→ I didn’t find the video very helpful! If there’s “cool” background music, you’re likely being manipulated!
That said, the video mentioned that this is a development board.
But it also claimed that “… everything works”
The R3 and R4 have higher noise (among other issues) because the Wi-Fi chips are not shielded. But
if you read the comments for BE14 it is more complex topic …
Wi-Fi 7 topic:
→ Wi-Fi 7 and the MT7988(A) are still under active (mainline?) development.
→ That’s why you don’t see many Wi-Fi 7 routers on the list of supported openwrt devices.
Linux 6.16 Release: (latest)
Wi-Fi – MediaTek (mt76)
Wi-Fi 7 improvements
Implemented support for MT7990
MT7988(A)
Support for SPI controllers was added (SoC + BPI-R4)
Support for XSPHY, USB, and PCIe2 was added as well
Fan and cooling maps were added for the BPI-R4 machine
New device:
Added Banana Pi R4 2G5 machine variant
You can:
→ look for AsiaRF AW7915 or AW7916
→ later consider the AW7990
→ check OpenWrt two
→ or BPI BE19
→ Or just buy an OpenWrt-supported Wi-Fi 6/7 router?

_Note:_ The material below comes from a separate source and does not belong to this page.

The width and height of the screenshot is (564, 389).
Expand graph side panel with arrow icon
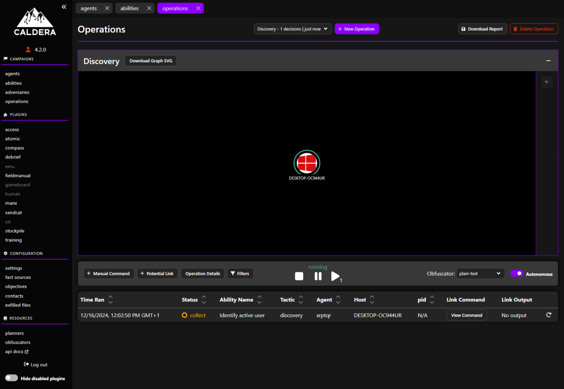(547, 82)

Open-source DIY wireless routers are basically a joke. No matter what setup you go with or what new products come out, they’re never going to match the speed and stability of retail routers made for everyday users. The main reason? Chip makers care more about profits and protecting their IP, so true open-source support is never going to happen. If you really want to mess around with OpenWrt, just get a router that officially supports it. Don’t get tricked by development boards that look great on paper.

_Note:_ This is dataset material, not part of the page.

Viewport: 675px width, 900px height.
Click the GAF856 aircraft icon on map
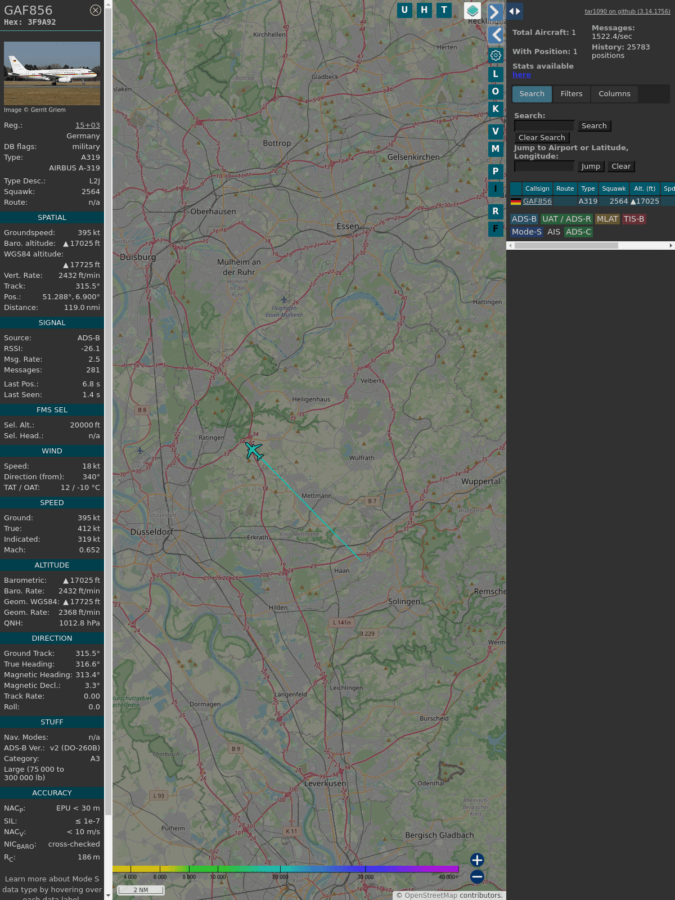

As someone that has been tricked into buying the R4 bundle with BE14, antennas, etc. I can confirm, it’s a mess and tragedy, how bad this device is working.
Yes it is advertised as the best Wifi 7 opensource router. But reality is completely different and I consider it even a fraud.

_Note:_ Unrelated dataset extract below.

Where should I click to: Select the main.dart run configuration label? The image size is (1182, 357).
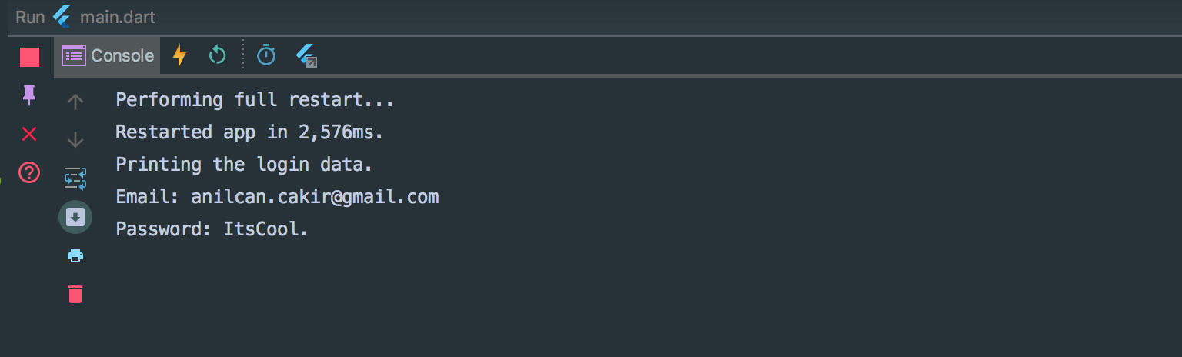pos(117,17)
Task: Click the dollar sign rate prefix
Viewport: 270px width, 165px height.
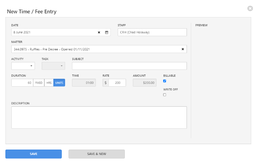Action: click(x=106, y=83)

Wifi range and performance is the worst I’ve ever seen on a OpenWRT device I’ve owned. And man, I’ve been using OpenWRT since more than 15 years now. Used TP-Link, Linksys and Netgear devices.
I have invested about 2 weeks in playing and tuning R4 to get it to work. Sadly, it’s just not useable for everyday wifi.
Now it’s sitting in the shelve, hoping to be reused in future maybe. The BE14 card has issues, shielding is only one. The successor card BE19 may be better but that’s not guaranteed because afaik the board has some severe design issues for wifi performance.
My advice, save your money and wait for OpenWRT 2 device.
I personally bought a Cudy WR3000E router. Yes it’s only Wifi6 but I don’t own a Wifi7 device yet.
Just for comparison:
BPI-R4 package was € 280,-
frustrating and not working for daily use, and may never will
Cudy was € 50,-
it’s small, fast, 100% OpenWRT support and has an excellent Wifi performance. It’s blasting my Linksys WRT3200ACM in every piece
The R4 has performed quite well for me, though I’ve not tried BE14. I can report that AW7915, including DBDC, works well. I installed two, one for persistent 2.4/5g, and the other for play. Noise for both cards remains <-90dBm and temps hover around 50C. The 2.4g signal easily passes through a few walls and 5g penetrates a couple. Also note that I’m running void, with frank-w’s kernel. I understand OpenWRT uses at least kernel 6.6, so AW7915 is likely fine with that OS too.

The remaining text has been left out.